B!B!: Avant d’être exposée à la Galerie Sit Down, aviez-vous déjà exposé?
Camilla Pongiglione: J’avais exposé au mois off de la photo à Paris-Photo en 2012 (une série liée à la périphérie parisienne). Mon travail a aussi été présenté dans l’exposition « Circulation(s) » au CentQuatre en début d’année 2015. Dans une galerie c’est la première fois. Je suis très honorée.
B!B!: Comment est venue l’idée de la série « For heart’s sake »?
Camilla Pongiglione: Je me consacrais davantage à la photographie de paysages lorsque mon père, il y a deux ans, qui est cardiologue et très passionné par son travail, a eu une crise cardiaque. Il a survécu mais c’est vrai qu’au début c’était compliqué pour moi car j’étais loin et c’était difficile de comprendre. Je n’imaginais pas vraiment l’impact que ça pouvait avoir sur notre vie. D’une manière totalement instinctive, j’ai commencé à dessiner des cœurs dans un petit cahier. Au début, sans m’apercevoir que c’était une série. Puis à un moment j’ai pris du recul et je me suis rendu compte qu’il y avait « un truc ». J’étais totalement obsédée de façon inconsciente. De plus, j’ai une tendance à l’oubli, je photographie mais je ne développe pas, me retrouvant avec des boites remplies de films oubliés, parce que j’attends de les développer moi même. Puis j’ai commencé à associer les images et ça marchait. C’était très obscur au début pour tout le monde. Mon copain me disait « tu fais comme David Lynch, tu largues ton public ». Je répondais « surtout pas ». Dans ma tête c’était clair.

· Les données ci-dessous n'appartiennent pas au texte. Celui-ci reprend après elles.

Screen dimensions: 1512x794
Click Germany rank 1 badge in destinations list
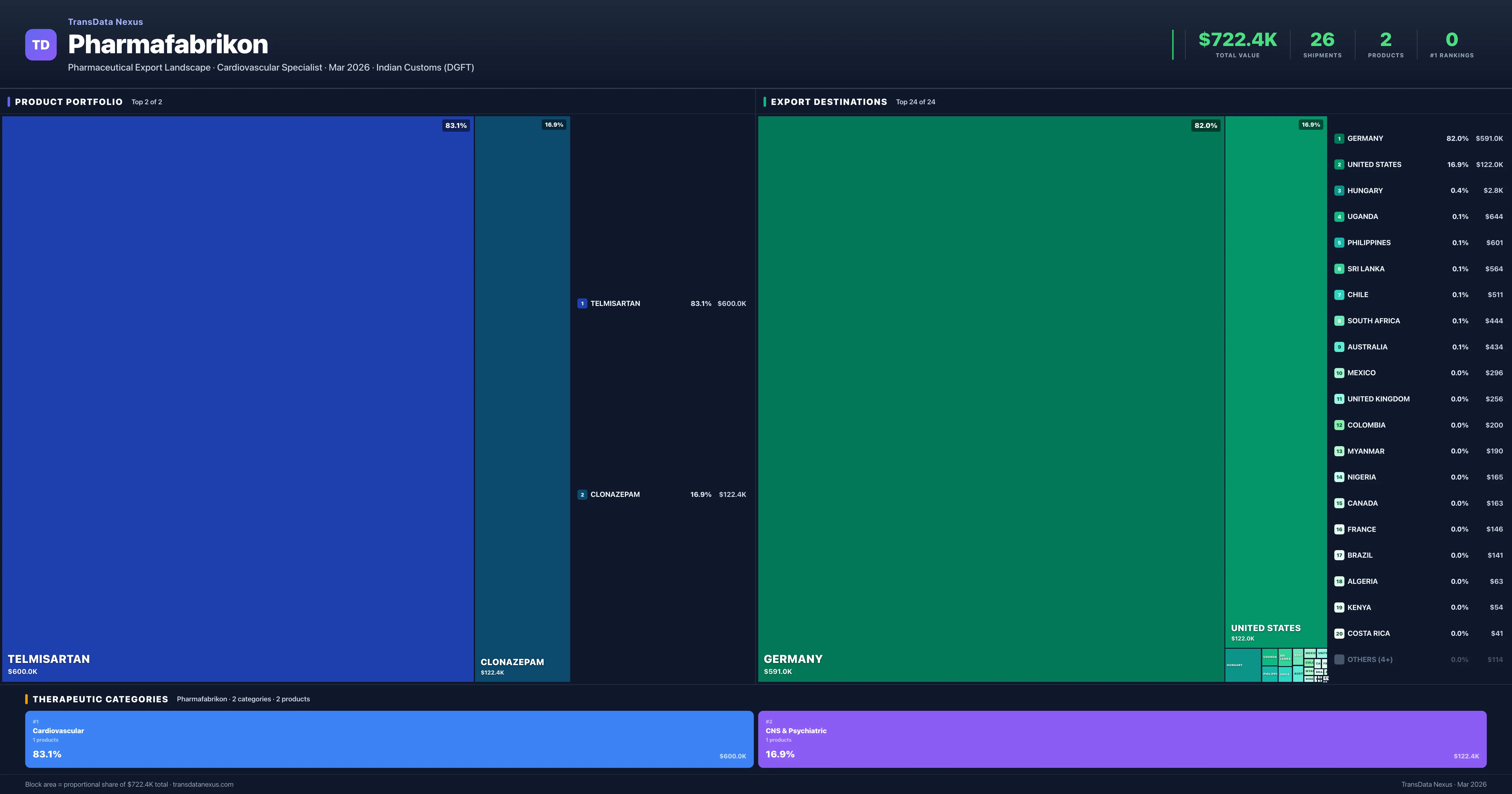1339,139
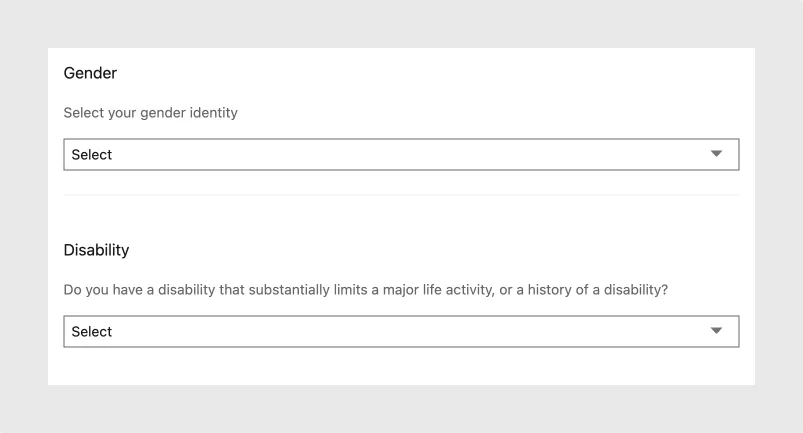Image resolution: width=803 pixels, height=433 pixels.
Task: Click the "Select" placeholder under Disability
Action: [92, 332]
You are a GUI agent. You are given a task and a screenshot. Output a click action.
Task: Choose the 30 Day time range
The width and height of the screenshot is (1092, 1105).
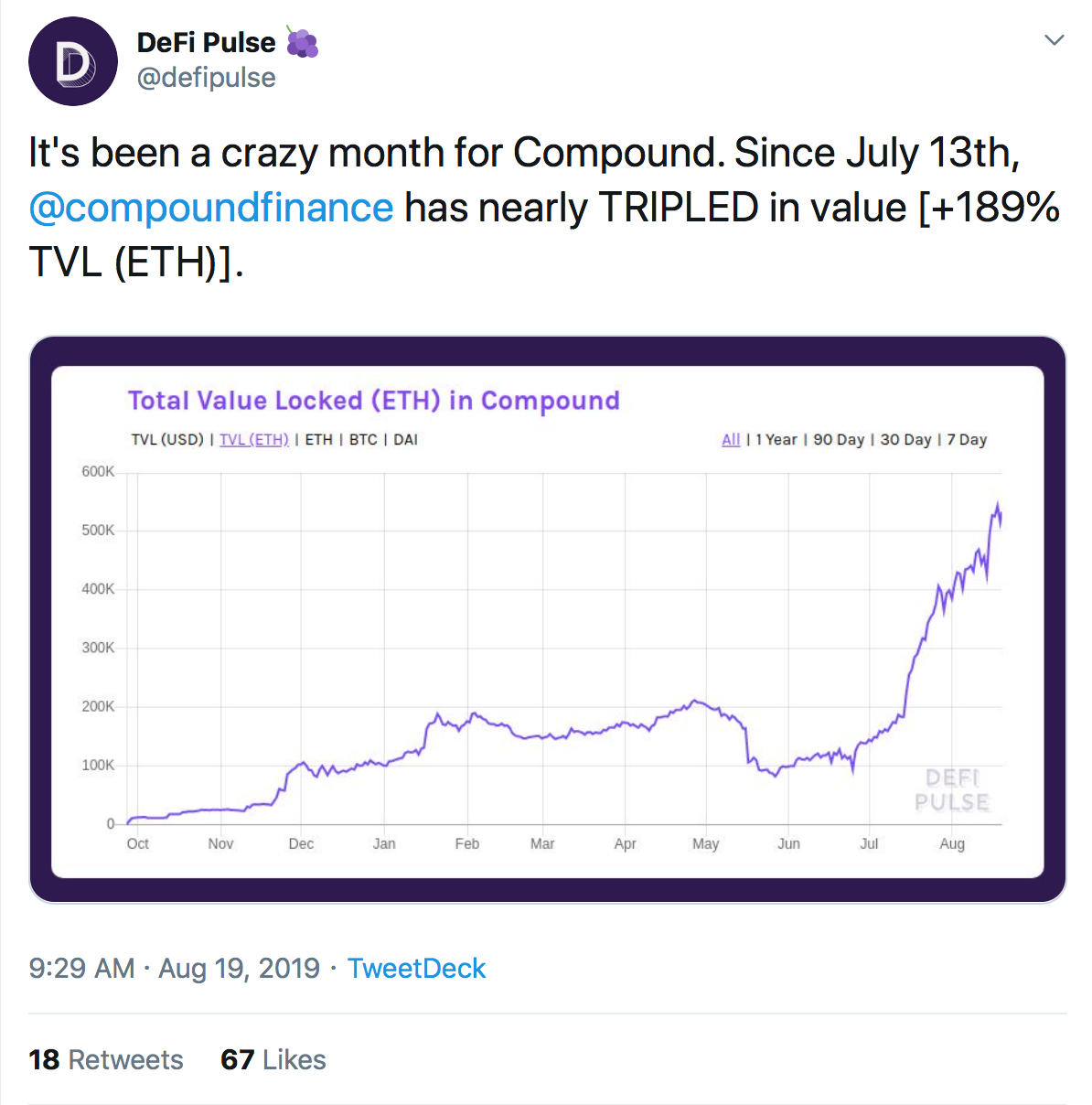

B!B!: Dans les séries d’architecture, qu’est ce qui vous intéresse?
Camilla Pongiglione: Il y a quelque chose qui m’intéressait dans la banlieue parisienne pendant qu’on parlait du Grand Paris. Il y avait énormément d’intervenants et d’appels d’offres alors que quand on allait sur place, c’était comme un « oeil de cyclone » où tout est cristallisé, sans beaucoup de personnes. C’est ce calme apparent qui m’intriguait. On a la sensation que quelque chose doit arriver mais on ne sait pas où ça en est.

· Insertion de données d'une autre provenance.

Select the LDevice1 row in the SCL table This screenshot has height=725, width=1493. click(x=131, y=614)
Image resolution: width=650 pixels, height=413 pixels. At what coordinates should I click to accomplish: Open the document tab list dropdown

B!B!: Pourquoi le noir et blanc?
Camilla Pongiglione: J’ai toujours travaillé en noir et blanc parce que je pouvais le développer moi même. J’aime beaucoup la couleur aussi mais j’aime surtout la surprise du développement. Chaque partie du processus fait partie de l’histoire. J’utilise deux appareils, un Mamiya et un Holga, deux moyens formats. Ce sont comme des jouets, je m’amuse à en enlever des morceaux… Parfois je superpose les films.
B!B!: Comment préparez vous vos prises de vue?
Camilla Pongiglione: C’est souvent le hasard. Parfois ce sont des fulgurances, comme pour celle avec la superposition de la vue de ville et le cadre. J’ai fait poser ma grand-mère, une petite bonne femme de 90 ans, incroyable. En superposition, c’est Gênes vu d’avion. C’est lié à la famille, au départ, à la condition de beaucoup de gens de notre âge finalement qui partent de chez eux. Parfois je fais aussi des mises en scène mais c’est plus rare.
B!B!: Quelles sont vos références?
Camilla Pongiglione: J’ai eu l’énorme chance de rencontrer Arno Minkkinen, photographe d’origine finlandaise naturalisé américain. Lui ne travaille qu’avec le corps, il fait des autoportraits de nus dans la nature. Dit comme ça on s’imagine Tarzan alors que c’est d’une poésie et d’une finesse fantastique. J’ai été son assistante pendant des workshops en Toscane puis à New York et à la Villa Pérochon en 2009. J’apprécie son discours, son approche. Il dit que les photographies doivent être comme un poing dans l’estomac. Je suis très influencée aussi par les artistes qui travaillent en noir et blanc: Sarah Moon par exemple, Man Ray énormément et Le Caravage aussi.